Message boards : Questions and problems : Bad Tasks Corrupting Projects?
Message board moderation

To post messages, you must log in.

AuthorMessage
SuperSluether

Send message
Joined: 6 Jul 14
Posts: 94
United States
Message 57130 - Posted: 28 Oct 2014, 16:57:07 UTC

I just had a really weird problem. As far as I know, my computer was just about ready to finish up a GPU task for MilkyWay, and after that it was going to switch to a GPU task from GPUGrid. I can't say for certain, but just before (or as) the MilkyWay task completed, my computer locked up. After a hard reboot, the same thing happened as soon as the BOINC manager loaded. After another reboot, I moved the project files before starting the manager so I could suspend GPU activity. When I moved the files back and restarted the client, it didn't recognize the existing tasks for those projects.
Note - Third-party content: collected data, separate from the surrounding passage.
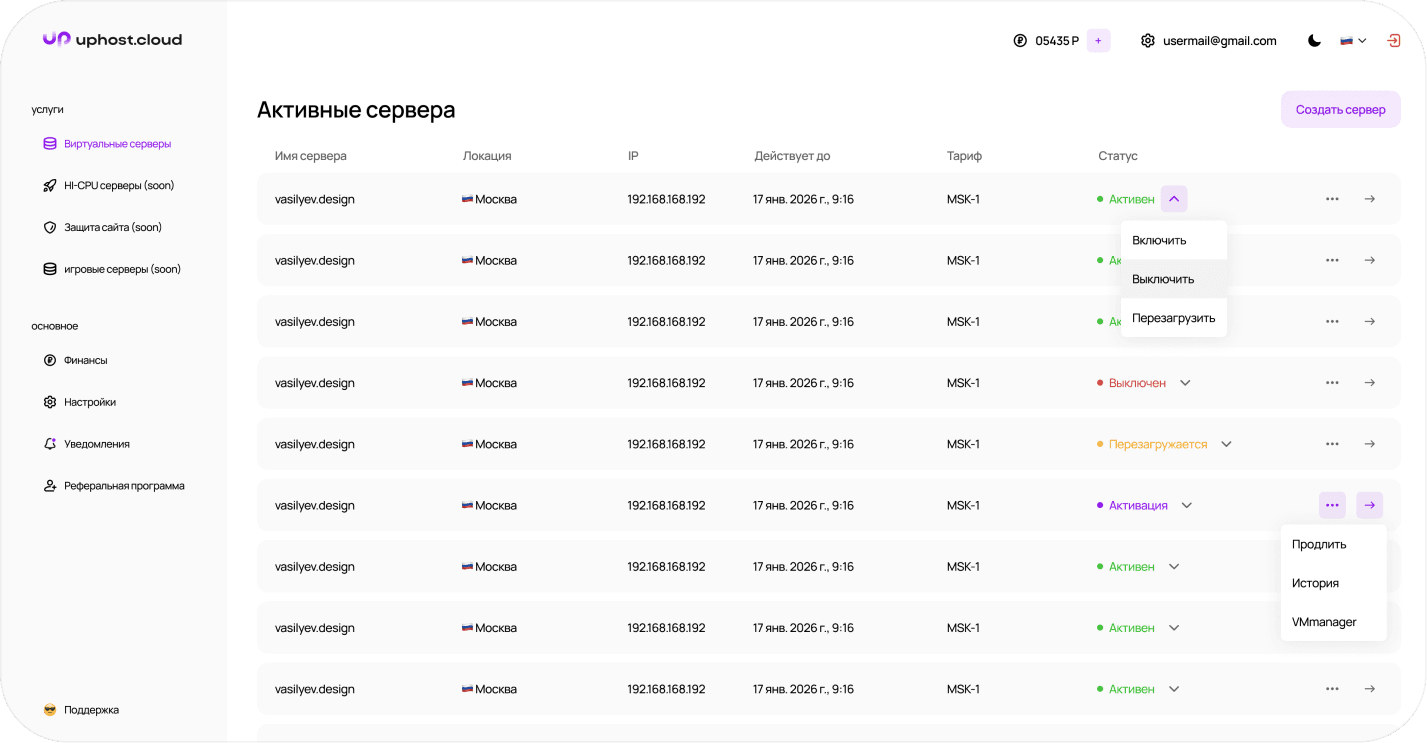Select VMmanager in the actions menu
This screenshot has height=743, width=1427.
point(1324,622)
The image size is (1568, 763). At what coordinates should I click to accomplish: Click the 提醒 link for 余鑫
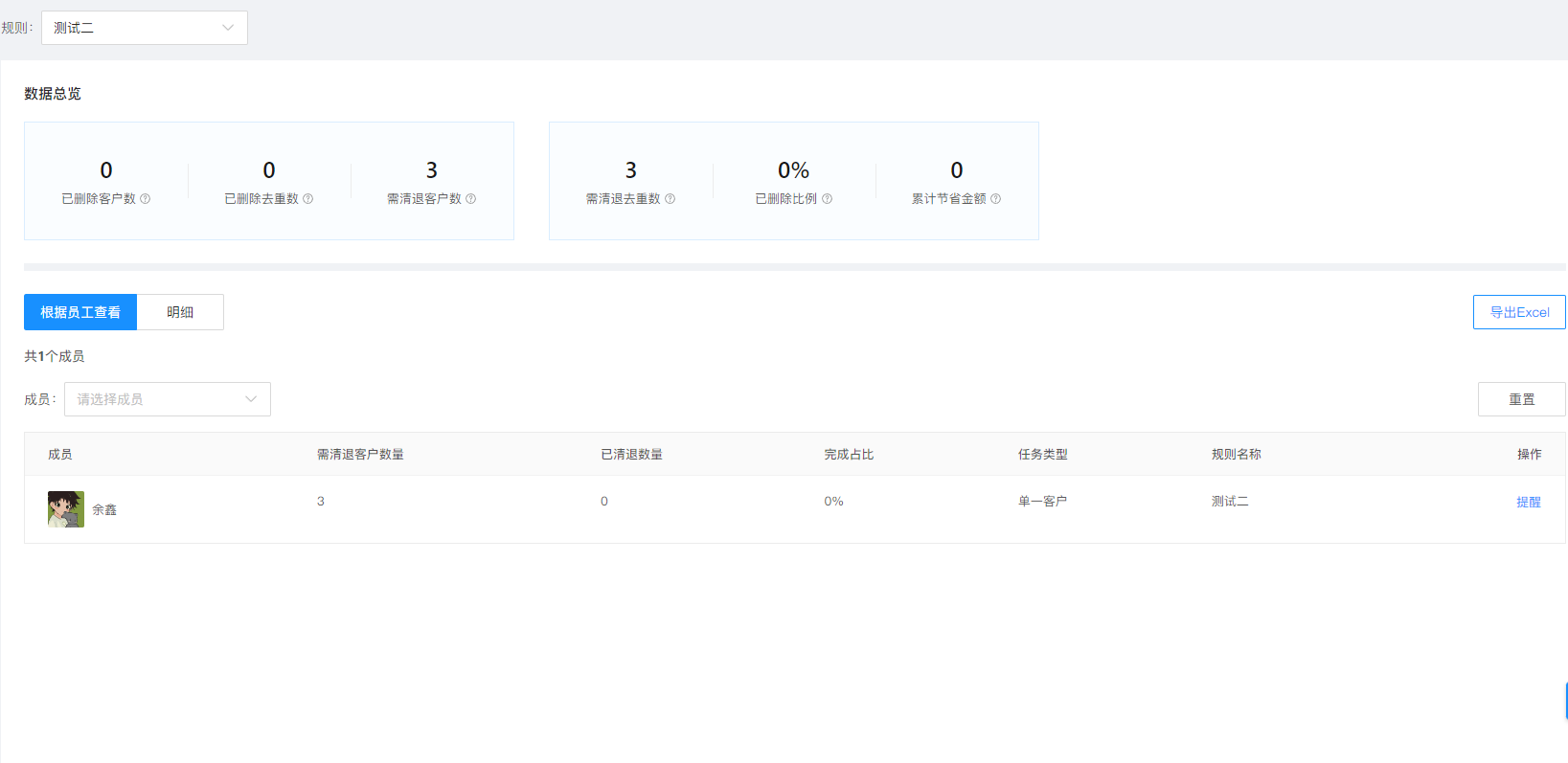(x=1529, y=502)
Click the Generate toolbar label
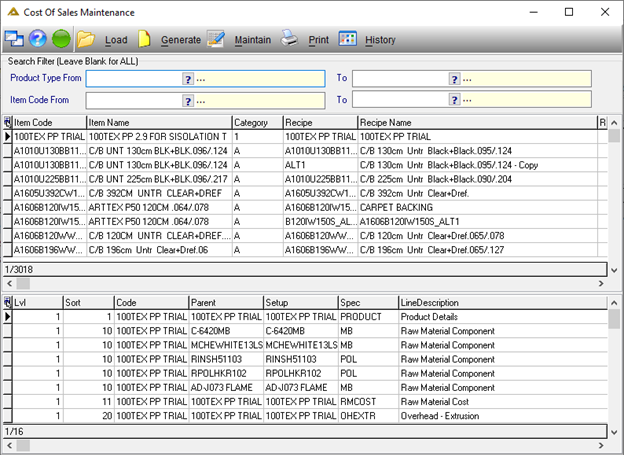 (181, 40)
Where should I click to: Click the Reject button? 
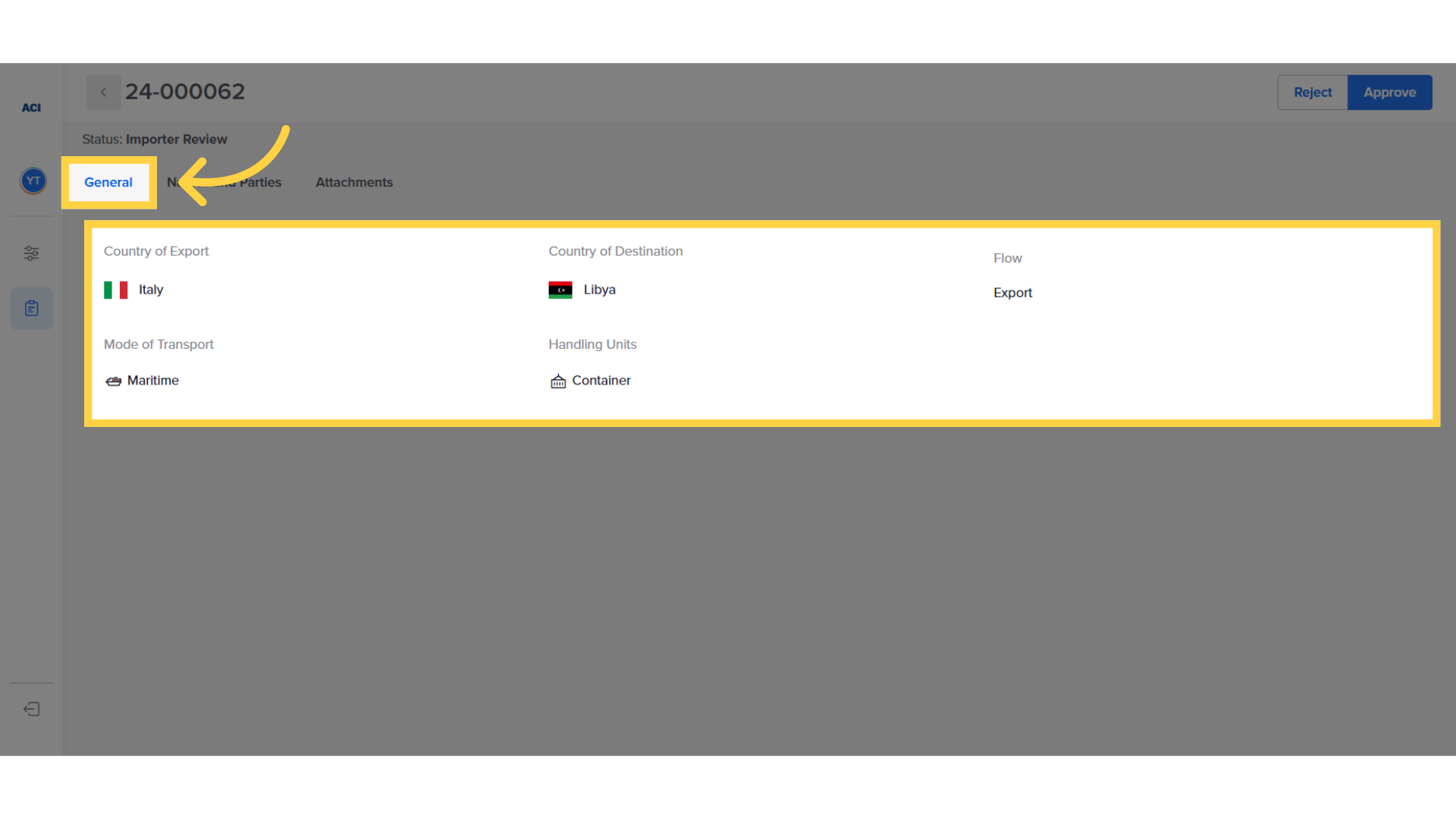coord(1312,92)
Even more confusing, the Collatz Conjecture project was also missing after I moved the files back. (Sorry if this explanation is too detailed)

Is it possible that one of the tasks went haywire and corrupted Collatz Conjecture? I looked in the data directory, and the project's folder was completely empty (not even a placeholder). Or do you think this sounds more like a hard drive failure? (I'm using an older drive to store BOINC data and a few other large, not-so-important files)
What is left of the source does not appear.